§ Problem
The records should be written out in full, with nothing altered.

:::::

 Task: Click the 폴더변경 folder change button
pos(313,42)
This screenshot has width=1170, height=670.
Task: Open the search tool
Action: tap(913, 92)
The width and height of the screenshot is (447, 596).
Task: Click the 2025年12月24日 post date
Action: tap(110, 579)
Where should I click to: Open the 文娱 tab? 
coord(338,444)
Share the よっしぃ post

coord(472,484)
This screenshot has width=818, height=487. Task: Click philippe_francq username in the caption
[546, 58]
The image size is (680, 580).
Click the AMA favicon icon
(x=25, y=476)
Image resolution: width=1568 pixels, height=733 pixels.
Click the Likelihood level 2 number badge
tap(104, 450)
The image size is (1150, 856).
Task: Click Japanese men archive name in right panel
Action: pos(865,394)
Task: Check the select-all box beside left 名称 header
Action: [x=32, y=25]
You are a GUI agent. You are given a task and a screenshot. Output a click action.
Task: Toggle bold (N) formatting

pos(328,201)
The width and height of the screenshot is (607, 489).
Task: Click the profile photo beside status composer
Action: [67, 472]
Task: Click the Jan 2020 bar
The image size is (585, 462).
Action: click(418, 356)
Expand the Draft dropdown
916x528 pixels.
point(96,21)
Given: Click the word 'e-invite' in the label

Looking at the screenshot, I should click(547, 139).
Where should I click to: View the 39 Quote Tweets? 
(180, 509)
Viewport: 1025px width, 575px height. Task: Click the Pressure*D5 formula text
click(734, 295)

:::::

§ Exercise response
 Task: Click the 폴더변경 folder change button
pos(313,42)
This screenshot has width=1170, height=670.
Task: Open the search tool
Action: tap(913, 92)
The width and height of the screenshot is (447, 596).
Task: Click the 2025年12月24日 post date
Action: tap(110, 579)
Where should I click to: Open the 文娱 tab? 
coord(338,444)
Share the よっしぃ post

coord(472,484)
This screenshot has width=818, height=487. Task: Click philippe_francq username in the caption
[546, 58]
The image size is (680, 580).
Click the AMA favicon icon
(x=25, y=476)
Image resolution: width=1568 pixels, height=733 pixels.
Click the Likelihood level 2 number badge
tap(104, 450)
The image size is (1150, 856).
Task: Click Japanese men archive name in right panel
Action: pos(865,394)
Task: Check the select-all box beside left 名称 header
Action: [x=32, y=25]
You are a GUI agent. You are given a task and a screenshot. Output a click action.
Task: Toggle bold (N) formatting

pos(328,201)
The width and height of the screenshot is (607, 489).
Task: Click the profile photo beside status composer
Action: [67, 472]
Task: Click the Jan 2020 bar
The image size is (585, 462).
Action: click(418, 356)
Expand the Draft dropdown
916x528 pixels.
point(96,21)
Given: Click the word 'e-invite' in the label

Looking at the screenshot, I should click(547, 139).
Where should I click to: View the 39 Quote Tweets? 
(180, 509)
Viewport: 1025px width, 575px height. Task: Click the Pressure*D5 formula text
click(734, 295)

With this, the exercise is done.